Dirichlet Process Parsimonious Mixtures for clustering
This work provides a Bayesian nonparametric approach for clustering, which is incremental as it extends existing parsimonious mixture models.
The authors tackled the problem of clustering with parsimonious Gaussian mixture models by proposing Dirichlet Process Parsimonious Mixtures (DPPM), a Bayesian nonparametric formulation that simultaneously infers model parameters, the optimal number of components, and mixture structure from data. Results from simulated and real datasets showed DPPM is an effective nonparametric alternative to parametric models.

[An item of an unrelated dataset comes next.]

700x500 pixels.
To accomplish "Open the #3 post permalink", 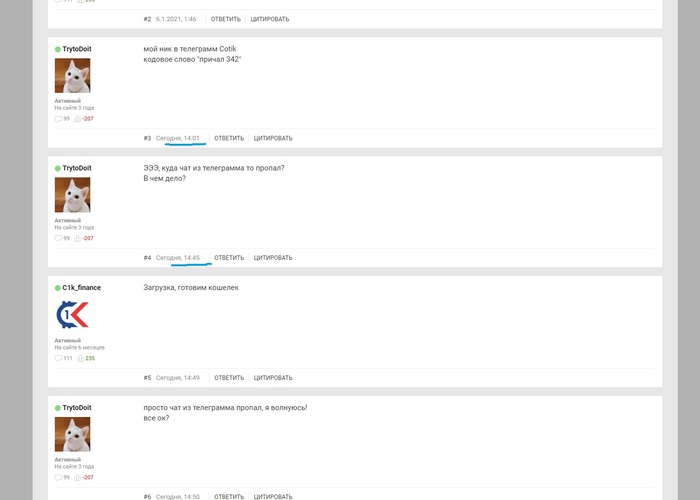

The parsimonious Gaussian mixture models, which exploit an eigenvalue decomposition of the group covariance matrices of the Gaussian mixture, have shown their success in particular in cluster analysis. Their estimation is in general performed by maximum likelihood estimation and has also been considered from a parametric Bayesian prospective. We propose new Dirichlet Process Parsimonious mixtures (DPPM) which represent a Bayesian nonparametric formulation of these parsimonious Gaussian mixture models. The proposed DPPM models are Bayesian nonparametric parsimonious mixture models that allow to simultaneously infer the model parameters, the optimal number of mixture components and the optimal parsimonious mixture structure from the data. We develop a Gibbs sampling technique for maximum a posteriori (MAP) estimation of the developed DPMM models and provide a Bayesian model selection framework by using Bayes factors. We apply them to cluster simulated data and real data sets, and compare them to the standard parsimonious mixture models. The obtained results highlight the effectiveness of the proposed nonparametric parsimonious mixture models as a good nonparametric alternative for the parametric parsimonious models.